This revival of Oscar Wilde’s 1893 play has a surprising resonance and relevance that goes well beyond its classic drawing room wit.
While often clever, Wilde’s aphorisms can irritate after a while but A Woman Of No Importance carries an underlying challenge about gender inequality that possibly hits home harder now than when first written – we are supposed to have gotten better at this stuff.
The play doesn’t preach but artfully sets up the contrast between society’s treatment of men and women, with Katy Stephens excelling as the maligned Mrs Arbuthnot. Her speech on a mother’s love is as beautifully delivered as it is written, and her expertly-calibrated acting leads a uniformly strong cast.
Isla Blair and Lisa Goddard spar as a pair of wise old matriarchs, and Emma Amos is impishly flirtatious as the apparently amoral Mrs Allonby.

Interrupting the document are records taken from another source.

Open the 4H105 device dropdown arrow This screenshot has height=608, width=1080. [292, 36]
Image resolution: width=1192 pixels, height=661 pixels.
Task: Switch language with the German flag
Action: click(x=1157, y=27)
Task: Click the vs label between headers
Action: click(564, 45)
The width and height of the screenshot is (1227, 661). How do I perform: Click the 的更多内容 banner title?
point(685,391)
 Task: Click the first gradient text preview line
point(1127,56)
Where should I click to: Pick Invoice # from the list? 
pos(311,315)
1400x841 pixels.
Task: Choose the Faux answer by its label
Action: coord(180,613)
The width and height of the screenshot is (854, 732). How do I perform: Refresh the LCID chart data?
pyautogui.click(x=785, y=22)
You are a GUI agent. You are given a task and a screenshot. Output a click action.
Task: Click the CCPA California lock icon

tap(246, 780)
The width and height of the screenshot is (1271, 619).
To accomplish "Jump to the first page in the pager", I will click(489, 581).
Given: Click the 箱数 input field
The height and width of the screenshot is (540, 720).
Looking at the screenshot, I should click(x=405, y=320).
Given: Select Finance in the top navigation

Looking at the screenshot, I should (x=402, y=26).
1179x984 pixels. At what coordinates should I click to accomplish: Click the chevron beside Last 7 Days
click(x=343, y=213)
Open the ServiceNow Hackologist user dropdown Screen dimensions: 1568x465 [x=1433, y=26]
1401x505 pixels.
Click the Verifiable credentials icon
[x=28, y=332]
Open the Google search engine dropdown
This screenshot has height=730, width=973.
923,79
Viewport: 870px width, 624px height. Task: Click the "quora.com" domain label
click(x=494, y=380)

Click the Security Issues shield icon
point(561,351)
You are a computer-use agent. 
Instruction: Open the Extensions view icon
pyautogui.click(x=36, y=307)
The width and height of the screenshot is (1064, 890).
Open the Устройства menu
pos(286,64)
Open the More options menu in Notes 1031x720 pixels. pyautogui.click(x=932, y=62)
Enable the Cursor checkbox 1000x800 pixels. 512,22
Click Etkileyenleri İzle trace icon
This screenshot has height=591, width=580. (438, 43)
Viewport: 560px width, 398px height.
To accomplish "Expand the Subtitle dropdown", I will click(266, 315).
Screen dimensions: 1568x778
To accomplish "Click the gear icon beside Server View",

Tim Gibson is an innocent as they come as boy wonder Gerald Arbuthnot, and a sharp contrast in every way to Mark Meadow’s Lord Illongworth – who once may have been called a rogue, now a #MeToo sex pest.
Dominic Dromgoole’s direction is sharp and full of lots of small, brilliant touches, including some arch denigration of the House of Commons and Paul Rider’s delicious drunken balancing act.
Jonathan Fensom’s sets are detailed and monumental, necessitating short between-acts musical numbers by a quartet led by Roy Hudd; these are entertaining and even got the audience singing along, but here alone I would have a preferred a less traditional approach and quicker switches.
This is a rare thing: a classic play, with traditional production values, that feels light, modern, entertaining, and thought-provoking. Go see it.
A Woman Of No Importance continues at the Norwich Theatre Royal until Saturday, November 9.